Accords mets et vins
La blanquette de veau, avec sa sauce crémeuse et sa viande délicate, appelle un vin blanc à la fois riche et doté d’une belle fraîcheur pour équilibrer le plat. Un vin de Bourgogne est un choix classique et sûr : un Mâcon-Villages, un Saint-Véran ou, pour une grande occasion, un Meursault, apporteront des notes beurrées et de noisette qui se marieront à merveille. Une autre option élégante serait de se tourner vers la vallée de la Loire, avec un Sancerre ou un Pouilly-Fumé, dont la minéralité et les arômes d’agrumes trancheront joliment avec l’onctuosité de la sauce.

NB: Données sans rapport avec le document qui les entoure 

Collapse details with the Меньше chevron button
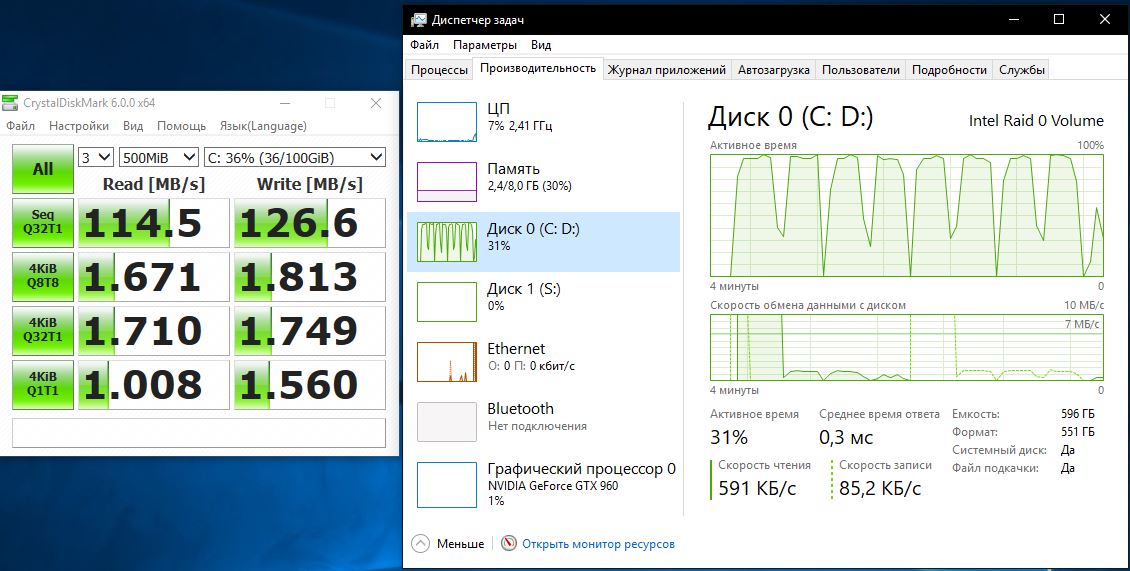 click(421, 544)
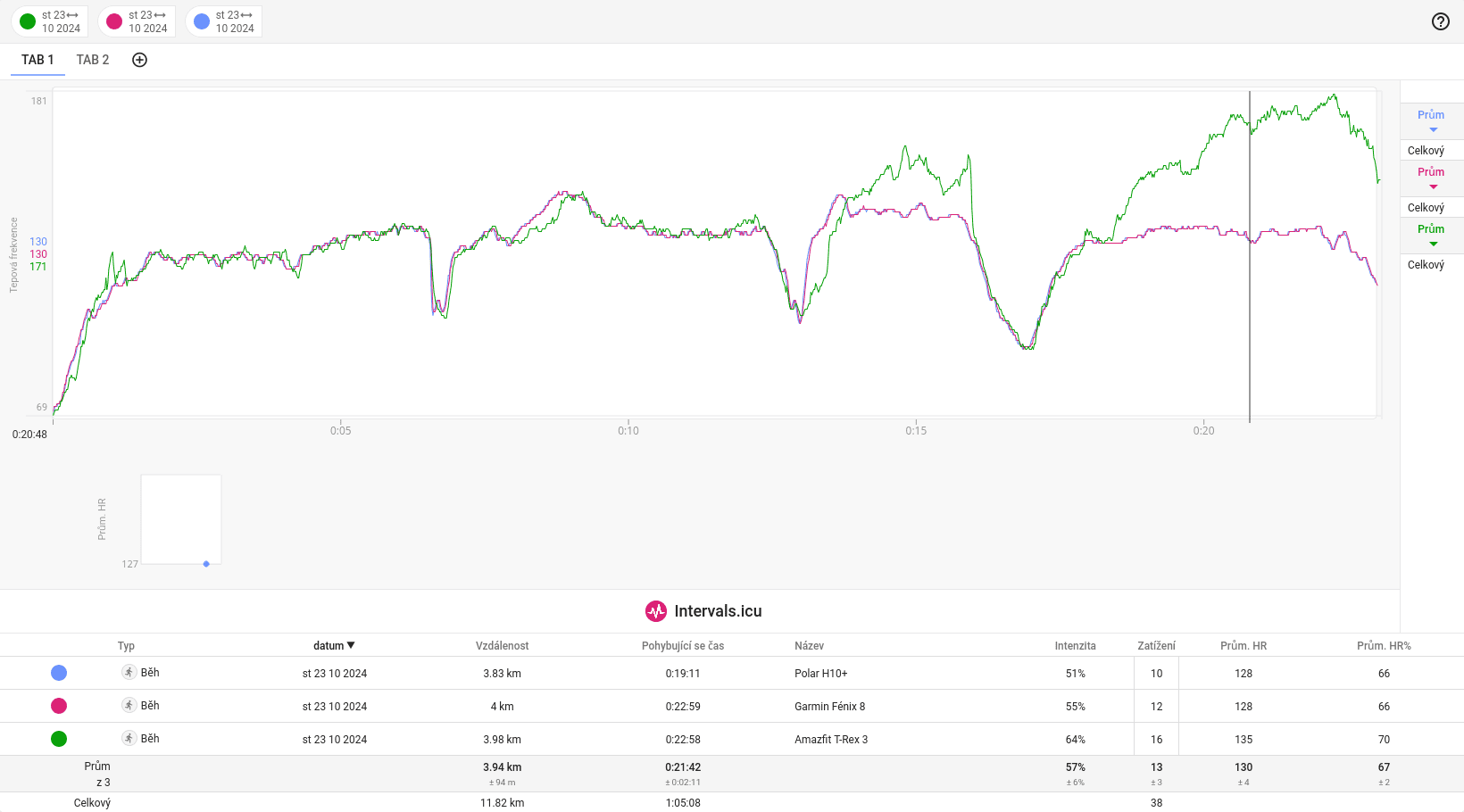1464x812 pixels.
Task: Add a new tab with plus icon
Action: pos(139,60)
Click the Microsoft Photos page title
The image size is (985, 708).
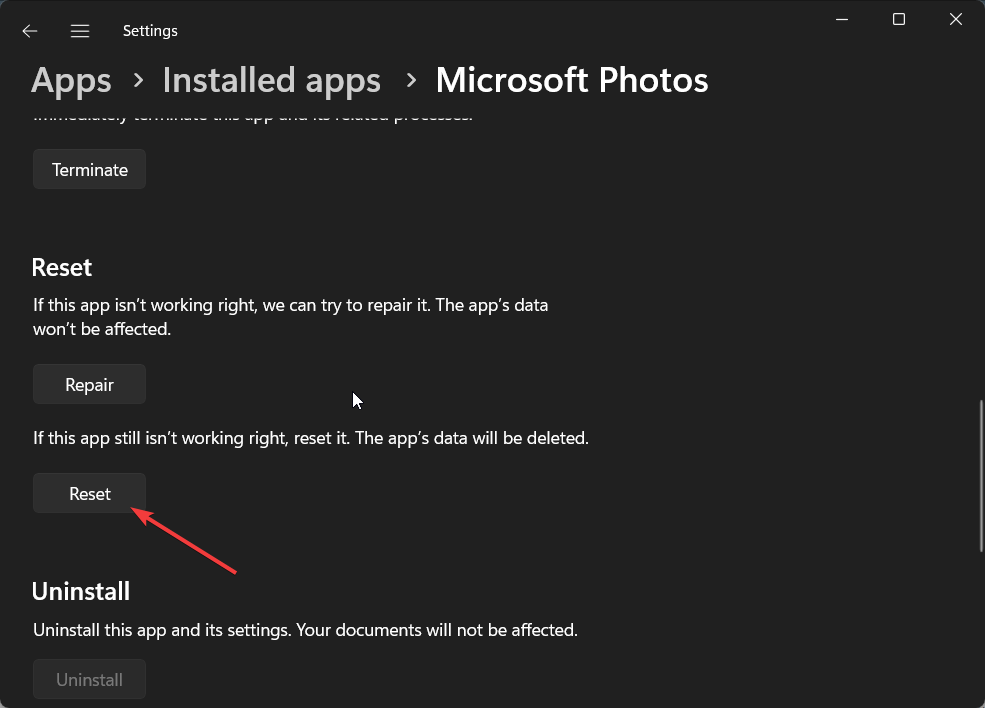coord(572,80)
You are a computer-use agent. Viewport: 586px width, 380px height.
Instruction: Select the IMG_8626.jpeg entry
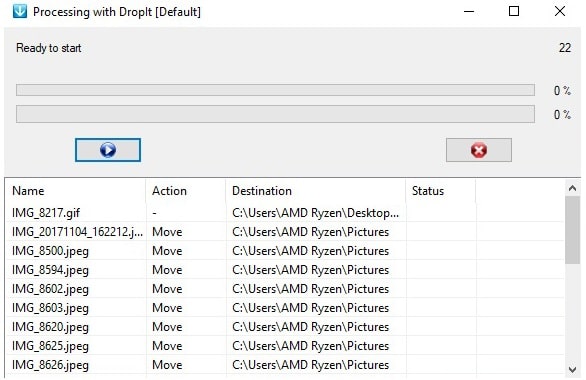coord(50,365)
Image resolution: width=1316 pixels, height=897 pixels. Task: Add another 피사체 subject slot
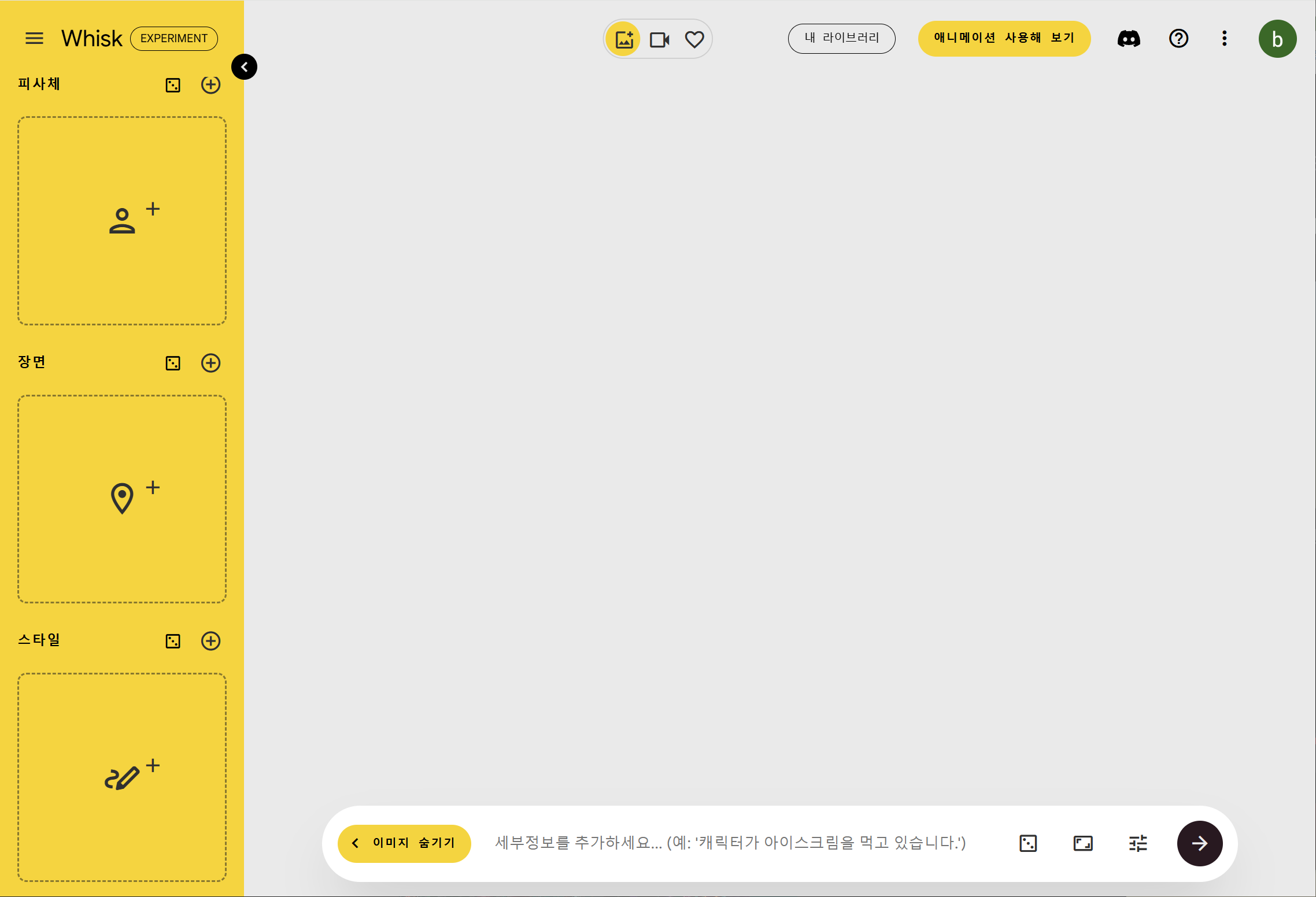pos(210,85)
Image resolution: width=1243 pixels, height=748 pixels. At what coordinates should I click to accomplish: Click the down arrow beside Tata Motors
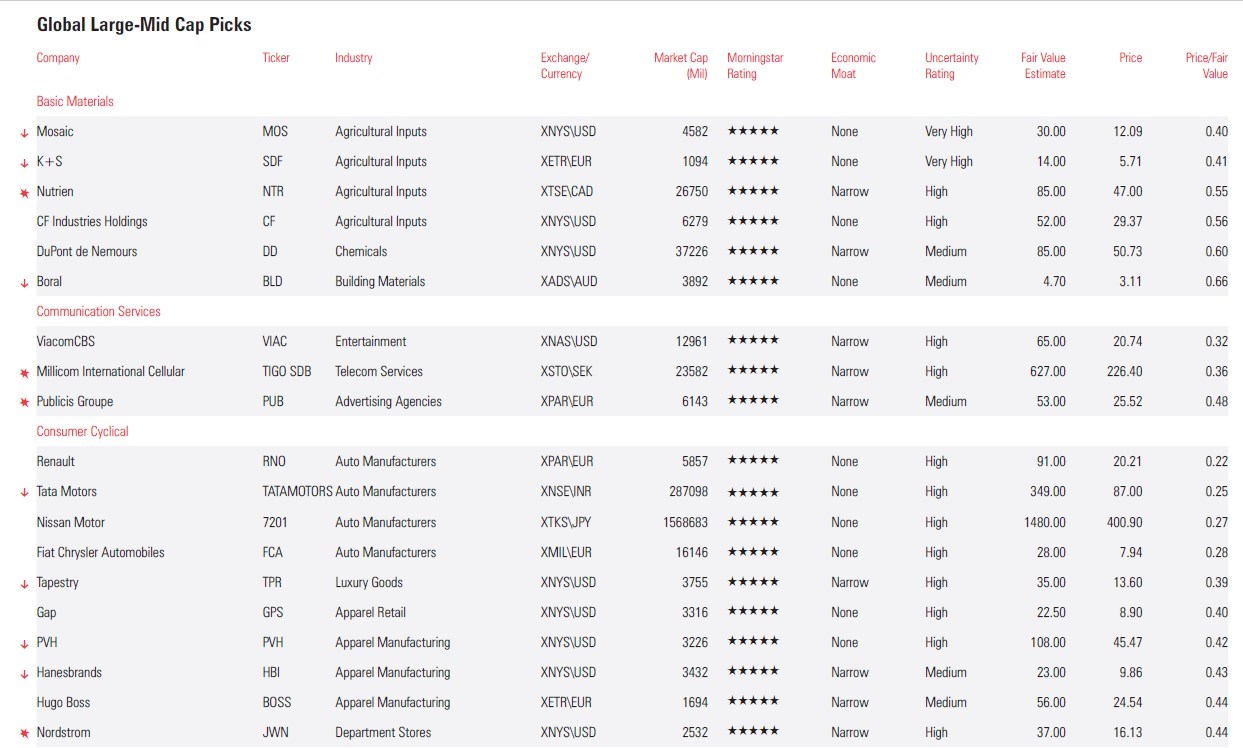click(24, 493)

En savoir plus sur la blanquette de veau
La blanquette de veau est un pilier de la cuisine bourgeoise française, dont les premières traces écrites remontent au 18ème siècle. Son nom vient tout simplement de la couleur blanche de sa sauce, « blanquette » étant un dérivé de « blanc ». Contrairement à beaucoup d’autres plats de viande mijotée, la viande de veau n’est pas rissolée au préalable, mais pochée directement dans un bouillon, ce qui contribue à sa couleur claire et à sa tendreté. C’est un plat qui a traversé les générations, chaque famille ayant sa propre petite variante, mais le principe de la cuisson douce et de la sauce blanche liée reste immuable. Elle incarne le repas dominical par excellence, un plat généreux et réconfortant qui rassemble autour de la table.